Paleoanthropologist John Hawks of the University of Wisconsin-Madison points out that the dental details are the best evidence for a possible connection between the Malapa hominins and early Homo. "The new papers really spell out the shared features in the mandibles and teeth in a way that supports their position with A. africanus as a sister taxon to Homo."

A Complex Picture

Still, Hawks cautions, "I think the story could be more complicated." Relatively little is known of early Homo species, Hawks points out, and "knowing what we do about the mixture of later humans—including Neanderthals—it's possible that early Homo and later australopithecine relationships included widespread mixture also."

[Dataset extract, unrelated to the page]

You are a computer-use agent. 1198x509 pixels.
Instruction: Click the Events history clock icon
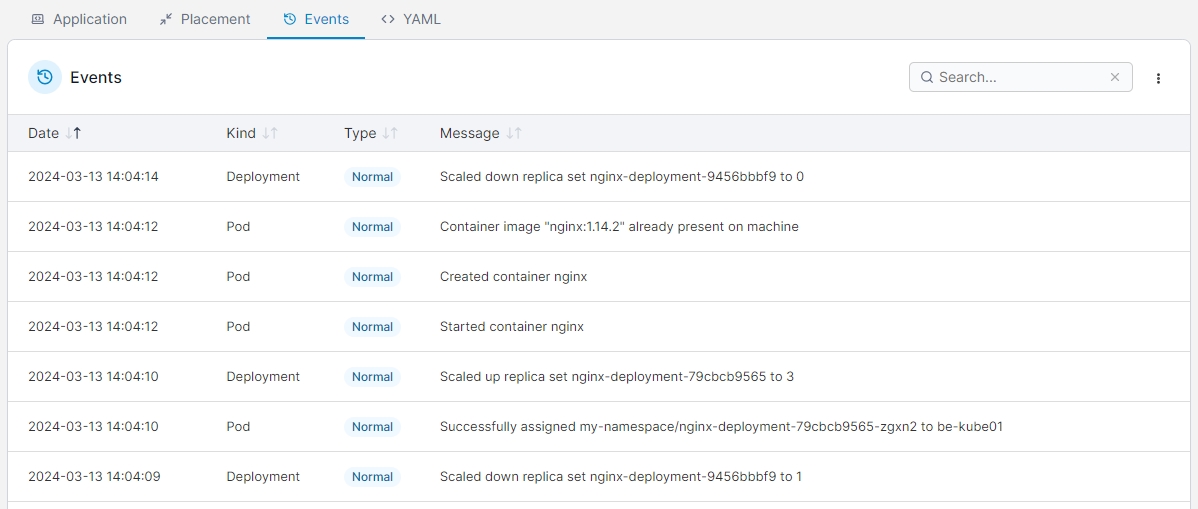(45, 77)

Regardless of what Australopithecus sediba turns out to be, however, the fossils offer an important caution about interpreting more fragmentary human remains found elsewhere.

"That mosaic of anatomy is the most important insight from this site. It says that when you find a fragment that looks like Homo, you can't expect the rest of the skeleton will look like Homo," Hawks says. "No single fragment can look more like Homo than these skeletons do overall, yet these skeletons have many features that don't look like Homo. And that's what we expect from an evolving lineage."

Smithsonian National Museum of Natural History paleoanthropologist Rick Potts is uncertain of how Australopithecus sediba might be relevant to the origin of Homo, especially since the earliest Homo fossils are hundreds of thousands of years older, but notes that the combination of features in Australopithecus sediba "is astonishing."

That's what makes the placement of the hominins so difficult. "From what we know so far," Potts says, "I think Australopithecus sediba is best seen as a compelling example of the highly experimental nature of evolution in the several hundred thousand years around the time of the origin of Homo."

Ultimately, he says, determining the place of Australopithecus sediba will hinge upon "debates about whether it is the overall morphological pattern that is key to assessing where something like Australopithecus sediba sits in human evolution or [whether] it is the discovery of isolated traits in each area of the skeleton."

The hominin "is so curious in its totality," Potts says, "it might lead to some rethinking of how we classify fossil humans and place them in our evolutionary tree."